Quando a pessoa não entendia bem os trâmites do
processo, ele explicava, pacientemente:
– Se o sonho foi com bicho e não com um
número, joga no grupo. Para garantir, cerca pelos sete lados. Aí, você ganha
mesmo se não der na cabeça. O carro estava de ré? Joga o número da placa
invertido.
Outro ponto que ele fazia questão de frisar: o
palpite só valia para o dono. E nisso ele era de uma ética ímpar. Jamais
utilizava um palpite que não fosse seu.
Com o passar do tempo e com a automação das
funções, seu Leal foi ficando mais e mais obsoleto. Sentia-se uma máquina de
escrever em meio a computadores de última geração. Apenas uma coisa ninguém lhe
tirava: o know-how do Bicho.
Passou a jogar pra valer. Duas vezes por dia.
Buscava pistas e sinais nas situações mais corriqueiras, como o número da
comanda do restaurante ou o preço do cafezinho. Precisava ganhar um prêmio
milionário. Não aguentava mais o trabalho.
O chefe limitava-se a tolerá-lo. Afinal, era um
senhor, o servidor mais antigo do setor. Era só uma questão de tempo até ele se
aposentar.
Leal conferia mais uma vez o jogo. Nada. Ainda não
fora dessa vez. A mulher via o companheiro definhar de tristeza.

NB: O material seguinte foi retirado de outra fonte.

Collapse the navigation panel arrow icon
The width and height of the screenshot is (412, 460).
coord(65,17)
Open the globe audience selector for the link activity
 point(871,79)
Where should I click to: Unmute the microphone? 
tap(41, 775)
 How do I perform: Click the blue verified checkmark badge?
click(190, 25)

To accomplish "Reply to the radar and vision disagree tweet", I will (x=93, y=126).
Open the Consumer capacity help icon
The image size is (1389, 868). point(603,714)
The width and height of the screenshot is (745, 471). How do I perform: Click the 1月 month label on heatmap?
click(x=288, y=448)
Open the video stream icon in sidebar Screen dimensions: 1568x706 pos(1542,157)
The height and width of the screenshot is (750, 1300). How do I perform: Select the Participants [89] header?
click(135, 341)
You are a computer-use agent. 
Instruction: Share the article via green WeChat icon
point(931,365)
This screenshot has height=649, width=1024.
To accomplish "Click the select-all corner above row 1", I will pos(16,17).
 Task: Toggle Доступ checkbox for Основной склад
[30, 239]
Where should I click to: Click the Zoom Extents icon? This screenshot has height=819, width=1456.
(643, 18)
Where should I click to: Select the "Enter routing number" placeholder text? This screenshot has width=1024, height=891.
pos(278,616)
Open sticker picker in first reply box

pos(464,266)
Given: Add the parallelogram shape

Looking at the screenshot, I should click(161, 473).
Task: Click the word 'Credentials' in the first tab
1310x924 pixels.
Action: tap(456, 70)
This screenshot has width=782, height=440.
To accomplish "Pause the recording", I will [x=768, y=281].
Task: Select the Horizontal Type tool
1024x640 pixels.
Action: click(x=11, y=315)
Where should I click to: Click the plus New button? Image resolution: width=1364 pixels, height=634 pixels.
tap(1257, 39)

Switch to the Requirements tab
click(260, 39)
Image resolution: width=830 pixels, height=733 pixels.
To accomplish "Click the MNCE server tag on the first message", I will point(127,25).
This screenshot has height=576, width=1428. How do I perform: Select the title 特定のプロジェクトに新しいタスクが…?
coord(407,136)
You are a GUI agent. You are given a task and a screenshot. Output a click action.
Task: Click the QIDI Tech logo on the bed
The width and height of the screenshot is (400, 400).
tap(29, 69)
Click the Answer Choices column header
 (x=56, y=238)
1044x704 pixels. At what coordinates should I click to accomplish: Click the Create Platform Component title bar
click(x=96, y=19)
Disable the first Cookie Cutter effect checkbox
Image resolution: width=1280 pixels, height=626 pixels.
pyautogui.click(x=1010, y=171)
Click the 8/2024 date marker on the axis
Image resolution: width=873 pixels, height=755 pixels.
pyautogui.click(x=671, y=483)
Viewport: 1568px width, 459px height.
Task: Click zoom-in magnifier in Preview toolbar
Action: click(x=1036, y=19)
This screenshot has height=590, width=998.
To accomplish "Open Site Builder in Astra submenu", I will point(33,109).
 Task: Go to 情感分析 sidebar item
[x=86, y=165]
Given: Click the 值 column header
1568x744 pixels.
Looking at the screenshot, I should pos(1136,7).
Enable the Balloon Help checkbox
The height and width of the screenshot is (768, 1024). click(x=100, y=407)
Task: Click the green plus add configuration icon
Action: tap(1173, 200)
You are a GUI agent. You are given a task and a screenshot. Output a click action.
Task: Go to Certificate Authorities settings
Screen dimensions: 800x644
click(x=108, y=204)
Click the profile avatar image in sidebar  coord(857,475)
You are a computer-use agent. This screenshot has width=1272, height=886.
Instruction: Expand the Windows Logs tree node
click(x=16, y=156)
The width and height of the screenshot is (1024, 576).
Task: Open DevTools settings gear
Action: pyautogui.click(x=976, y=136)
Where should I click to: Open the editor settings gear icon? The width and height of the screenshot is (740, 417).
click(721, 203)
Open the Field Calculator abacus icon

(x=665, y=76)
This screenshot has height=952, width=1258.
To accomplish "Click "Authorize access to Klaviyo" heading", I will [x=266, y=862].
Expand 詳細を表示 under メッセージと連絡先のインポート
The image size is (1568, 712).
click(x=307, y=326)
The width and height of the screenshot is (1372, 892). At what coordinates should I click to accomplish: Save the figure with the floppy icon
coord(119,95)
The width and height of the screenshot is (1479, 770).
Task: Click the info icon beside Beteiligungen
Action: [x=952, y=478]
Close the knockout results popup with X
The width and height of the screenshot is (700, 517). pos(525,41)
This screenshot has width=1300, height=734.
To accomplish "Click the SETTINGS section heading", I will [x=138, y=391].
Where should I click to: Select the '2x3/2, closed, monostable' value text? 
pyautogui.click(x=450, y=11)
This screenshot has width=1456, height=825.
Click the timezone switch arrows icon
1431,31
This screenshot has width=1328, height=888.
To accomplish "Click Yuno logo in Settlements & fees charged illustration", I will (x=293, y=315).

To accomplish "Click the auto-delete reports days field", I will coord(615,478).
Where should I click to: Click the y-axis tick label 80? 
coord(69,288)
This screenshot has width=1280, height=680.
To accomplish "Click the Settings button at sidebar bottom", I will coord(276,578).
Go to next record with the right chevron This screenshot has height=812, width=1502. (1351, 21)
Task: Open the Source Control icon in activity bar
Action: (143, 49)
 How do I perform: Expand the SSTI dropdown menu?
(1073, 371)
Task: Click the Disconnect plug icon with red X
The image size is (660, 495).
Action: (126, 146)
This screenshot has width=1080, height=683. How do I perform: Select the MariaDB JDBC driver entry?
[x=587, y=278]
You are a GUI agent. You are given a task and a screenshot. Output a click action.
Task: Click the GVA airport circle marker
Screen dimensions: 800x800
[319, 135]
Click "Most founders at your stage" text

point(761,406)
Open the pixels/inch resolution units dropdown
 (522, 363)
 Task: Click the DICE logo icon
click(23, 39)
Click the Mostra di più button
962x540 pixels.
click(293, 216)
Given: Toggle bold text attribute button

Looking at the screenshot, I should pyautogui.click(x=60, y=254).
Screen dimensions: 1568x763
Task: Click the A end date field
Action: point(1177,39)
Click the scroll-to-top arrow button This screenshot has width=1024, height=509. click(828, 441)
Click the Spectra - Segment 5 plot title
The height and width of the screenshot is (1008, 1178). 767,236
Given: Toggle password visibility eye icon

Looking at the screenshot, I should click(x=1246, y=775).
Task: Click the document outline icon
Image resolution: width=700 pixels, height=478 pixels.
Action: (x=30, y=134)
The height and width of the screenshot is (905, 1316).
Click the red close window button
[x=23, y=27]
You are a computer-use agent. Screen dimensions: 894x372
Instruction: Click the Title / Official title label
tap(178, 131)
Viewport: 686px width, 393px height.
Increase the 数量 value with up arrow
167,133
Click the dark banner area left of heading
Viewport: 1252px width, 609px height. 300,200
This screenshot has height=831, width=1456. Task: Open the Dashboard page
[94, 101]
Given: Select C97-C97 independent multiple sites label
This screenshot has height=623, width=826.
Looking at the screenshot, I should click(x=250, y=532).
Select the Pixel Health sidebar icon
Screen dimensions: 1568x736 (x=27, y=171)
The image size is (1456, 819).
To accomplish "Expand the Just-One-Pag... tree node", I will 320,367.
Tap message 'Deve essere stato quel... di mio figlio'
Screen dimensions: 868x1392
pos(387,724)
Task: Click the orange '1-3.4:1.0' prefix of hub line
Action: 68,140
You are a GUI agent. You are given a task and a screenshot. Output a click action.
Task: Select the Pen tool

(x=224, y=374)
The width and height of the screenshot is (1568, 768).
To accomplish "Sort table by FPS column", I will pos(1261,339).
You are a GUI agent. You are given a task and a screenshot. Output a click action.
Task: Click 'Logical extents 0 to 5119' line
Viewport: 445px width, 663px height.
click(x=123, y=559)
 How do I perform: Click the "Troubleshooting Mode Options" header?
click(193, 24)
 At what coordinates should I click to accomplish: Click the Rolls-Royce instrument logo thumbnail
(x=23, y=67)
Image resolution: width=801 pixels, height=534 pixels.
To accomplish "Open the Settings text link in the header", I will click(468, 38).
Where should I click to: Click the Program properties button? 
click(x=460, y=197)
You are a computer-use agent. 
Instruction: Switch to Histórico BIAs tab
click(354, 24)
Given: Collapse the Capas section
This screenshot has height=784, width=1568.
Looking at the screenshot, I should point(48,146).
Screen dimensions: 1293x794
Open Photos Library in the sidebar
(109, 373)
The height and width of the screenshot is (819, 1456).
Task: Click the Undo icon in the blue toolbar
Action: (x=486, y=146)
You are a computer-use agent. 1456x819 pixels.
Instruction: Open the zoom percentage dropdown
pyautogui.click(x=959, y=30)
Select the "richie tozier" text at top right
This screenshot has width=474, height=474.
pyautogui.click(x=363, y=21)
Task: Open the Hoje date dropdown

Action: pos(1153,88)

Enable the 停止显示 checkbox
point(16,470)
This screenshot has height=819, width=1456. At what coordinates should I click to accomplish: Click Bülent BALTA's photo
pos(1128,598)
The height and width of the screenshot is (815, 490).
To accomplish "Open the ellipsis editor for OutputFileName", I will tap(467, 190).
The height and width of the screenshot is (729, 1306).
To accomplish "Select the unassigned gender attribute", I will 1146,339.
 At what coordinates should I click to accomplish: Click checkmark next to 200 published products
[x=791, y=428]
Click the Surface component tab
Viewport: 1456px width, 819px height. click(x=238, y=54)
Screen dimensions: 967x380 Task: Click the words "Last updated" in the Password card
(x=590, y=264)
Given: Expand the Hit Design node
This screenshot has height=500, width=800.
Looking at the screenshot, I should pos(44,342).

– Eu vou ganhar. Essa foi por pouco...
– Desiste disso, homem! Você tem um emprego
seguro, onde ninguém te aporrinha. Se você somar tudo o que já gastou em
jogo...
– Quem não joga não ganha! E eu vou ganhar!
Os dias se passavam, e Leal auxiliou vários
colegas, vendo-os ganharem prêmios. Ele mesmo conseguiu faturar um dinheirinho
em alguns bolões, mas nada que lhe permitisse jogar tudo para o alto.
Faltavam mais ou menos seis meses para a
aposentadoria quando ele morreu. Um mal súbito. Coroas de flores eram enviadas
pelos colegas. A viúva, inconsolável, voltava para casa quando viu um dos
bicheiros, aos gritos, entrando no cemitério com o número da sepultura num
pedaço de papel amassado. Dera na cabeça.
4 comentários:
O conto não é sobre a irracionalidade do jogo, mas é um saboroso fresco social contendo uma pitoresca personagem igual em obsessão a tantas outras. A irracionalidade que se pode extrair é a de que há quem pretenda adivinhar o futuro, aquilo que ainda não existe nem pode ser inferido.
Obrigada pela leitura e pelos comentários, Joaquim!
Muito bom, Tatiana! Texto rápido, leitura deliciosa e super interessante. Parabéns!!
Obrigada pelas palavras, Cris!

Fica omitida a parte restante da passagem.